# Required action
The line containing "The width and height of the screenshot is (278, 370)." and every line after it, through the end of the records below, are to be reproduced exactly, with the pictures left out.

# Provided records
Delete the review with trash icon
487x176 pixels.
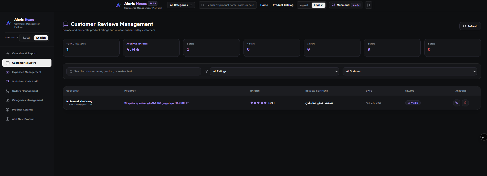465,103
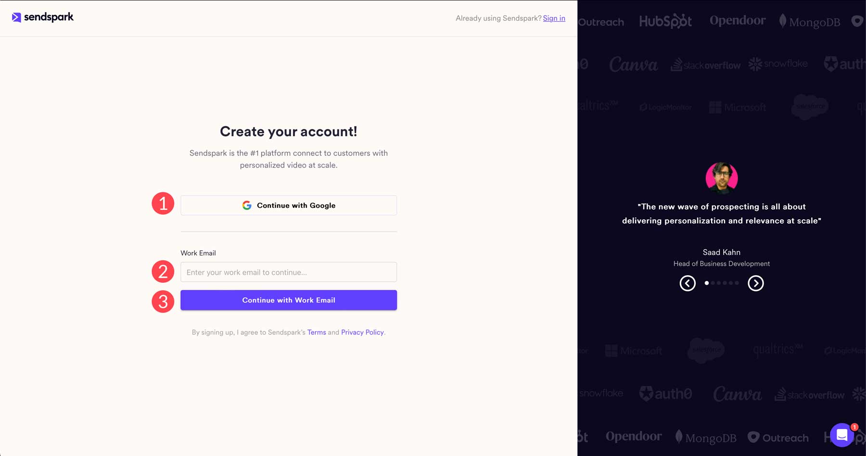View the Privacy Policy

tap(362, 332)
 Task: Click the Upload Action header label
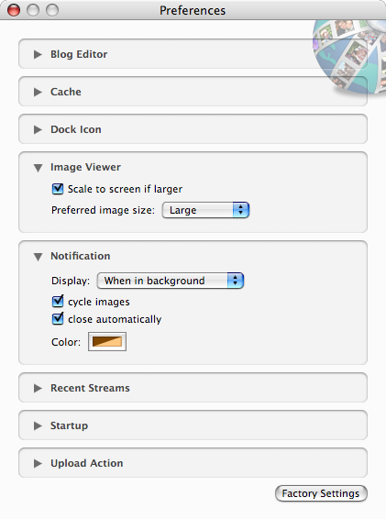point(87,463)
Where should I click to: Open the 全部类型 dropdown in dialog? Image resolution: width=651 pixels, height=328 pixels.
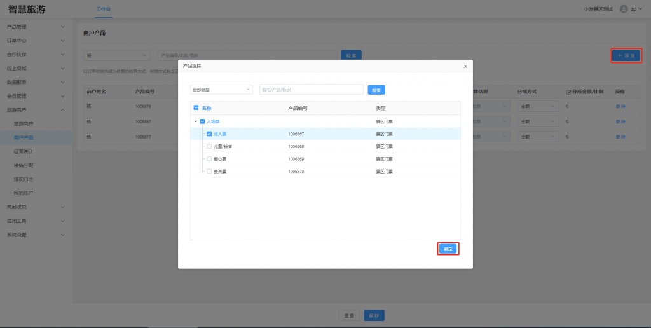pos(221,90)
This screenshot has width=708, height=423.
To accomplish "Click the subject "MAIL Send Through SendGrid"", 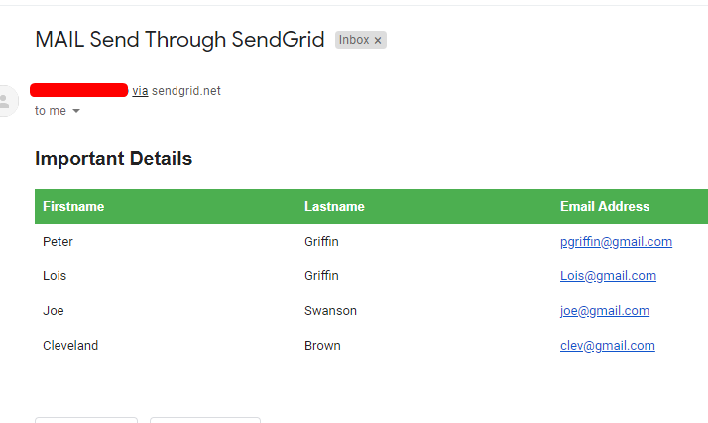I will pyautogui.click(x=179, y=40).
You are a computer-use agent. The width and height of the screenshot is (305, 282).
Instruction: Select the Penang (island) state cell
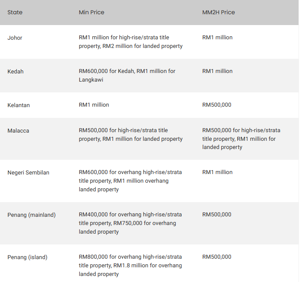point(28,257)
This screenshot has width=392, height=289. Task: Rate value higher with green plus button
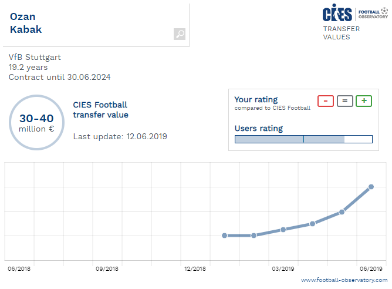point(364,101)
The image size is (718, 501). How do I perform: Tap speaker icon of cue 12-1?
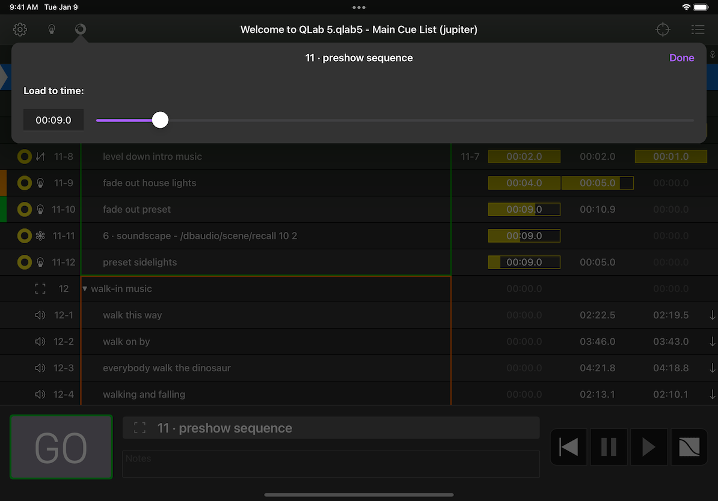[x=40, y=315]
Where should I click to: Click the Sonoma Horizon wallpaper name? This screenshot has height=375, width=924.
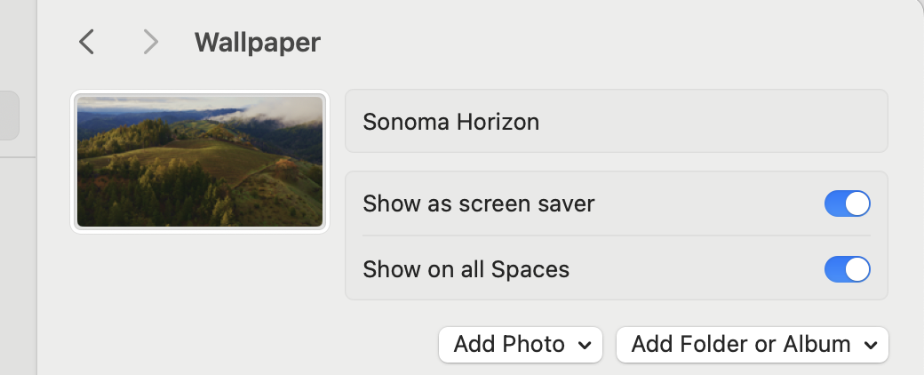point(450,122)
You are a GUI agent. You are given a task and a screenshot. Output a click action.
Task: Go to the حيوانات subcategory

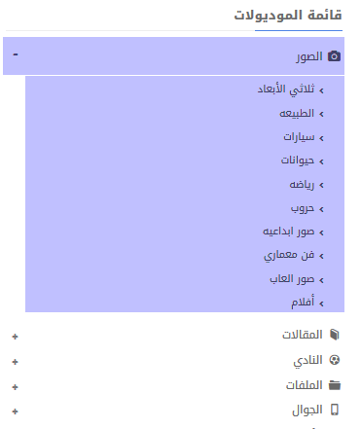click(x=298, y=161)
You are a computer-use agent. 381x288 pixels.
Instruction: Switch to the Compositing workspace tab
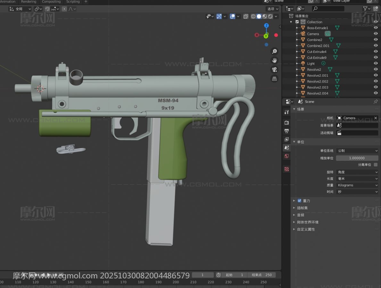click(x=51, y=2)
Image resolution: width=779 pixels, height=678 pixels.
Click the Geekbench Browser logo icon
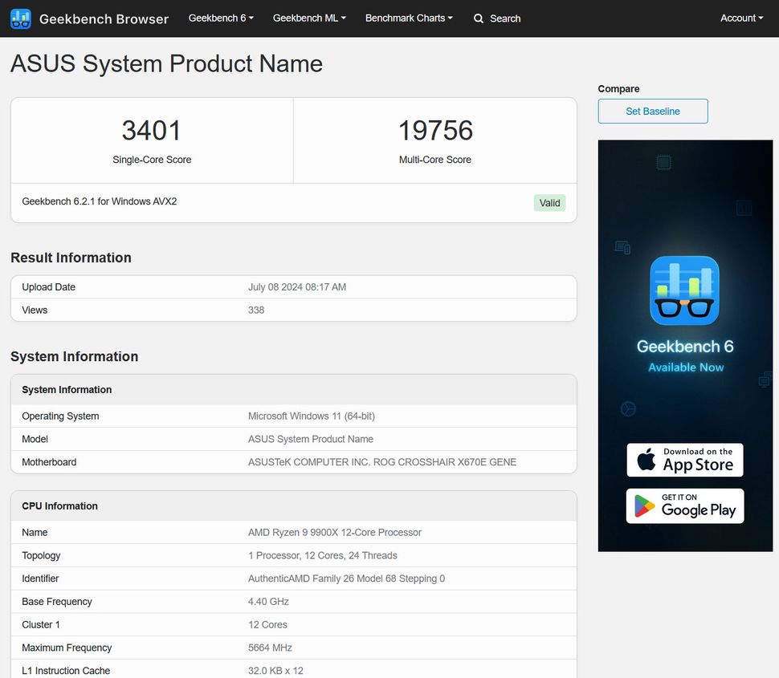click(x=21, y=18)
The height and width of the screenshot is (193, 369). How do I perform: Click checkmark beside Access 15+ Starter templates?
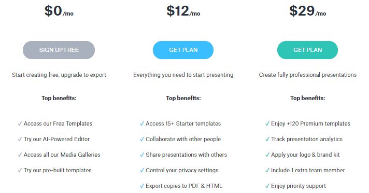(142, 123)
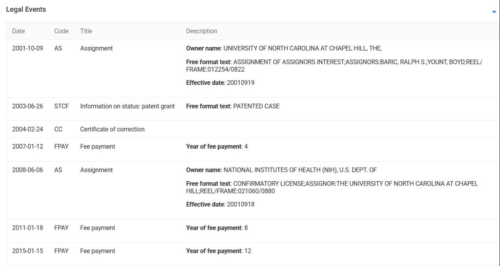Click the 2007-01-12 fee payment date
This screenshot has height=266, width=500.
27,147
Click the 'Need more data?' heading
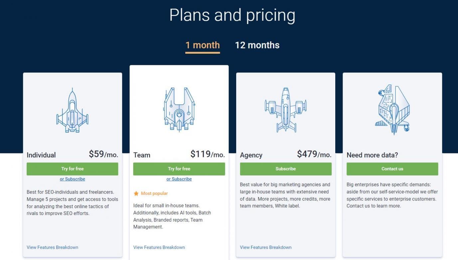 (x=372, y=155)
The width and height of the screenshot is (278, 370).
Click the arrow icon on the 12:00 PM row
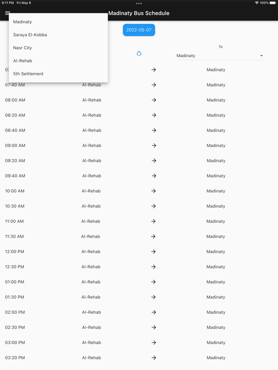(154, 252)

# Answer to this task
The width and height of the screenshot is (278, 370).
Click the arrow icon on the 12:00 PM row
(154, 252)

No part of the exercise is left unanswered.